- How to complete this task -
All lines from the one containing "Screen dimensions: 1530x720" to the end of the entries below must be output exactly, and no other lines.

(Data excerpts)
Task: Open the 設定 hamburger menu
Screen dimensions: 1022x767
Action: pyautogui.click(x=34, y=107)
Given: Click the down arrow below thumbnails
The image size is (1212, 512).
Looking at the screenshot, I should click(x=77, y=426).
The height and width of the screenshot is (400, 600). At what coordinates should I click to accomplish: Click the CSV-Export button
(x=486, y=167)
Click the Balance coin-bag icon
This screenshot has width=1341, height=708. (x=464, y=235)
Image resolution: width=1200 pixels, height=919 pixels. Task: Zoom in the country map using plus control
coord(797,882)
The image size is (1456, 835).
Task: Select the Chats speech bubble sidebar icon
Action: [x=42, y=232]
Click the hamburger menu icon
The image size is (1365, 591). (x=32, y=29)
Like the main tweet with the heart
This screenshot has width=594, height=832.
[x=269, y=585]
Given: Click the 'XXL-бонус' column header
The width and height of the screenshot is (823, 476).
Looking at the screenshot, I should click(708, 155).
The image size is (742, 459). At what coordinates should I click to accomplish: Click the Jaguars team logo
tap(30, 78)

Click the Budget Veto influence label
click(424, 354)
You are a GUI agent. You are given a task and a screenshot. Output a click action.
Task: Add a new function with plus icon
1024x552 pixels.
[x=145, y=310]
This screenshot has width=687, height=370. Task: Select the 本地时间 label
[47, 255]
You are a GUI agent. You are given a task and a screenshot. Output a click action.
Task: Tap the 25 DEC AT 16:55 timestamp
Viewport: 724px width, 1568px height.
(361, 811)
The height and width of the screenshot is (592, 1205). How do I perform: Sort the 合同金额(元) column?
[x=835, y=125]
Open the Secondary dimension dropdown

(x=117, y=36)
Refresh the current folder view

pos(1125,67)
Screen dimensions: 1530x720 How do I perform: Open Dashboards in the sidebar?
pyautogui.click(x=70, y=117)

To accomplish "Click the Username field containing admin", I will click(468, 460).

- Finished task -
Screen dimensions: 1530x720 How do I perform: Open Dashboards in the sidebar?
pyautogui.click(x=70, y=117)

To accomplish "Click the Username field containing admin", I will click(468, 460).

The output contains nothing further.